Ski area executives shared their vision of a conceptual plan for build-out of the Breckenridge ski area at a town council work session Tuesday night, outlining a number of upgrades and improvements to existing lifts and trails, as well additional snowmaking and a new terrain on Peak 6.
Town council members had a lot of questions about the plan, which includes some previously approved projects as well as new elements. The list of projects is an informal master plan that revises the ski area's existing Forest Service master plan, a document that dates back to the 1980s and has been updated on a piecemeal basis with projects like the Imperial Express chair and the Peak 7 expansion from a few years ago.
The Forest Service no longer does formal ski area master plans, with the associated public scrutiny and comment required by federal environmental laws. Comprehensive master planning was dropped as part of the agency's overall streamlining push.

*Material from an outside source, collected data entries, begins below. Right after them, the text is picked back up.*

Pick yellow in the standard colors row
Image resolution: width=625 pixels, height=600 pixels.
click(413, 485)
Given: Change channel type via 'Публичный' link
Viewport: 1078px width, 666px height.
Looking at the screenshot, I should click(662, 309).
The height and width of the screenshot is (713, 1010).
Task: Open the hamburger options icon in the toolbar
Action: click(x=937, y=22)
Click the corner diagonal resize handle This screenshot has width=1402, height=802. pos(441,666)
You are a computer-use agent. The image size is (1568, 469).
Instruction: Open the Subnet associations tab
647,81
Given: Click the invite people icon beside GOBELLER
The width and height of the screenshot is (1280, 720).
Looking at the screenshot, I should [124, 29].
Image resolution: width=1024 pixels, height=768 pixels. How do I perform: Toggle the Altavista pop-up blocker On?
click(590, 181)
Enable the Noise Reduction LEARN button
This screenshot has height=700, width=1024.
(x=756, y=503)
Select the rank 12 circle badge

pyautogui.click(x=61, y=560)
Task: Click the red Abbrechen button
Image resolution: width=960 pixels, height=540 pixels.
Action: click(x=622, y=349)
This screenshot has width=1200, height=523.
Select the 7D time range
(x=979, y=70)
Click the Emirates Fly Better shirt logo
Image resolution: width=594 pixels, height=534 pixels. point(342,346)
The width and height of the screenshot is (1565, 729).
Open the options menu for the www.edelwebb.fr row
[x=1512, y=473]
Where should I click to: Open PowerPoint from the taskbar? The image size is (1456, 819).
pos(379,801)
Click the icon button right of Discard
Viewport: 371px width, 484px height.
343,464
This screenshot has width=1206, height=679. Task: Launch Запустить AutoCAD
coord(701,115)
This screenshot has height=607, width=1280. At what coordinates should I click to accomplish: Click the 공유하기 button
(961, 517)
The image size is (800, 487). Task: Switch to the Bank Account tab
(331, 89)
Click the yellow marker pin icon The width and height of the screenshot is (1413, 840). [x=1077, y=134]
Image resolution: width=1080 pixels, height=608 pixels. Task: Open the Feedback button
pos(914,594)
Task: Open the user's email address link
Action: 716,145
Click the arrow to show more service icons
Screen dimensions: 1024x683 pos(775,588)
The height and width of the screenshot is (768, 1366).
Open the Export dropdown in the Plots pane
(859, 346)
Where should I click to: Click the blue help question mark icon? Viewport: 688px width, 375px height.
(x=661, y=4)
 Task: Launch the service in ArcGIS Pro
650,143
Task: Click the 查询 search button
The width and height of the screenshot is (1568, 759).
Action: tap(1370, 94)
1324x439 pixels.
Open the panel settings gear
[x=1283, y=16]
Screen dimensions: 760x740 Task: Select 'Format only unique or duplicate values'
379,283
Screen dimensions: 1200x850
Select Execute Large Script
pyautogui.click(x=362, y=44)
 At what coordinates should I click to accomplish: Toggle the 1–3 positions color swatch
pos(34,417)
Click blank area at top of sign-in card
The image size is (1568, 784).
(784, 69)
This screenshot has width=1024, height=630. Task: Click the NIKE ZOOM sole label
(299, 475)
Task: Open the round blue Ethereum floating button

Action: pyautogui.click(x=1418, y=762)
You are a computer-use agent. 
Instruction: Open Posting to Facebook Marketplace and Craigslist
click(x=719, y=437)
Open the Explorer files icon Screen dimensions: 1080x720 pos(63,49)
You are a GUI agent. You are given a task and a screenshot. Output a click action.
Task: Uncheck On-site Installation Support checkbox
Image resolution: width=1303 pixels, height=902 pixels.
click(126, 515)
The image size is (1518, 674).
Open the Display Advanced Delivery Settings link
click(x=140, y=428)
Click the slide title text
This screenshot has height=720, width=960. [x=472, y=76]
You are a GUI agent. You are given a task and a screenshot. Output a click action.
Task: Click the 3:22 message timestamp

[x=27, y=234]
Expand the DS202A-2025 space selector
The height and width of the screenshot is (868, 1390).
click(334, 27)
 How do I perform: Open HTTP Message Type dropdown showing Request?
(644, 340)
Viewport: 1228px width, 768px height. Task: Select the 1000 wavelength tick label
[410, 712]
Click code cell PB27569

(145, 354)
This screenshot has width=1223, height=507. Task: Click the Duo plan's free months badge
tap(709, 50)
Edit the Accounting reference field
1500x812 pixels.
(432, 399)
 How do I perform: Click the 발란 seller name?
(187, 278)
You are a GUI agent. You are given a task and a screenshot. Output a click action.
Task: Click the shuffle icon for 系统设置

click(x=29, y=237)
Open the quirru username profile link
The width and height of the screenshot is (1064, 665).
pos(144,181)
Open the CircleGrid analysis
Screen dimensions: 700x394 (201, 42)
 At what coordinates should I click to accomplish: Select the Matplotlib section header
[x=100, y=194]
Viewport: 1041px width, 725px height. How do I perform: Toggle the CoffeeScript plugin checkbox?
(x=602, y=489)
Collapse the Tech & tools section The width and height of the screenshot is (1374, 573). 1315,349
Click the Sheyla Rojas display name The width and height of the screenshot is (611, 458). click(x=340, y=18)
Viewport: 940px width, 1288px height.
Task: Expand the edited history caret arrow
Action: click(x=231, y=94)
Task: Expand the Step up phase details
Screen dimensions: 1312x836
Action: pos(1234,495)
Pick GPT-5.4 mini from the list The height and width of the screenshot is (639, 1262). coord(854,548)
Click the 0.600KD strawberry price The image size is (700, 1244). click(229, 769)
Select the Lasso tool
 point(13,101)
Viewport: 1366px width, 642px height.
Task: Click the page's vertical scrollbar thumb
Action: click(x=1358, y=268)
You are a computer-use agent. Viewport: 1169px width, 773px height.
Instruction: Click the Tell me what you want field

"This is a road map for the next six to eight years," said vice president of operations Rick Sramek. "It's important to note that this is not an approval process, it's conceptual."
Site-specific review and approval for the various pieces would be part of a U.S. Forest Service process, Sramek explained.
"I haven't added up the dollars yet," said Roger McCarthy, co-president of Vail Resorts mountain division, explaining that the implementation of some of the projects are real-estate dependent, in terms of some of the lift improvements, on-mountain services and renovation of the Bergenhof at the base of Peak 8.
"These are all the potential things we want to do, but it doesn't mean we'll do them all," McCarthy said.